Facts about Devon
The term “Devon” is normally used for everyday purposes, e.g. “Devon County Council” but “Devonshire” continues to be used in the names of the “Devonshire and Dorset Regiment” (until 2007) and “The Devonshire Association”. One erroneous theory is that the “shire” suffix is due to a mistake in the making of the original letters patent for the Duke of Devonshire, resident in Derbyshire. However, there are references to “Defenascire” in Anglo-Saxon texts from before 1000 AD, which translates to modern English as “Devonshire”.
Kents Cavern in Torquay had produced human remains from 30 to 40,000 years ago. Dartmoor is thought to have been occupied by Mesolithic hunter-gatherer peoples from about 6000 BC. The Romans held the area under military occupation for around 350 years. Later, the area began to experience Saxon incursions from the east around 600 AD, firstly as small bands of settlers along the coasts of Lyme Bay and southern estuaries and later as more organised bands pushing in from the east.

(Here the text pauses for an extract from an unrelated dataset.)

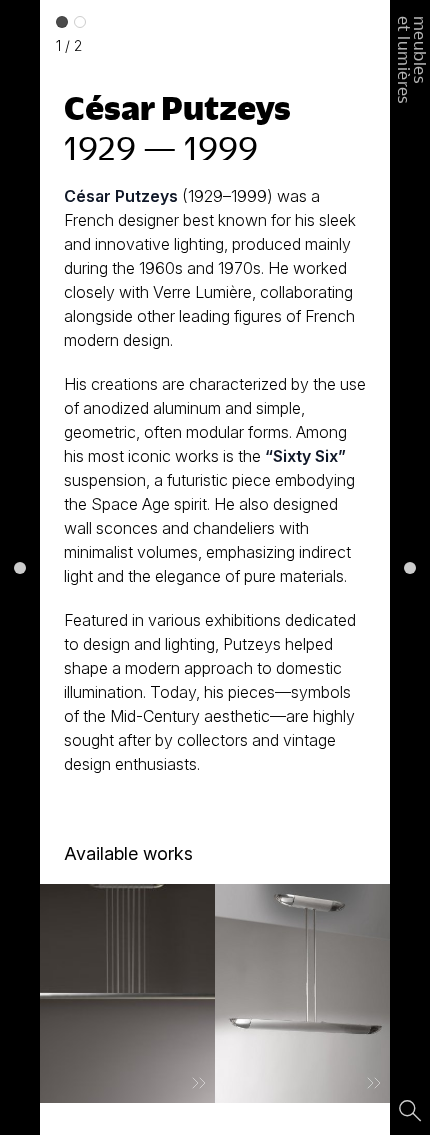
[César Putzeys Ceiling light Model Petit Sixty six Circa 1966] (302, 993)
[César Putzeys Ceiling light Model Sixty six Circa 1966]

Devon is a county of England, reaching from the Bristol Channel in the north to the English Channel in the south. It is part of South West England, bounded by Cornwall to the west, Somerset to the north-east and Dorset to the east. The city of Exeter is the county town. The county includes the districts of East Devon, Mid Devon, North Devon, South Hams, Teignbridge, Torridge and West Devon.
During the British Iron Age, Roman Britain and the early Middle Ages, this was the homeland of the Dumnonii Brittonic Celts. The Anglo-Saxon settlement of Britain resulted in the partial assimilation of Dumnonia into the Kingdom of Wessex during the eighth and ninth centuries. The western boundary with Cornwall was set at the River Tamar by King Æthelstan in 936. Devon was later constituted as a shire of the Kingdom of England.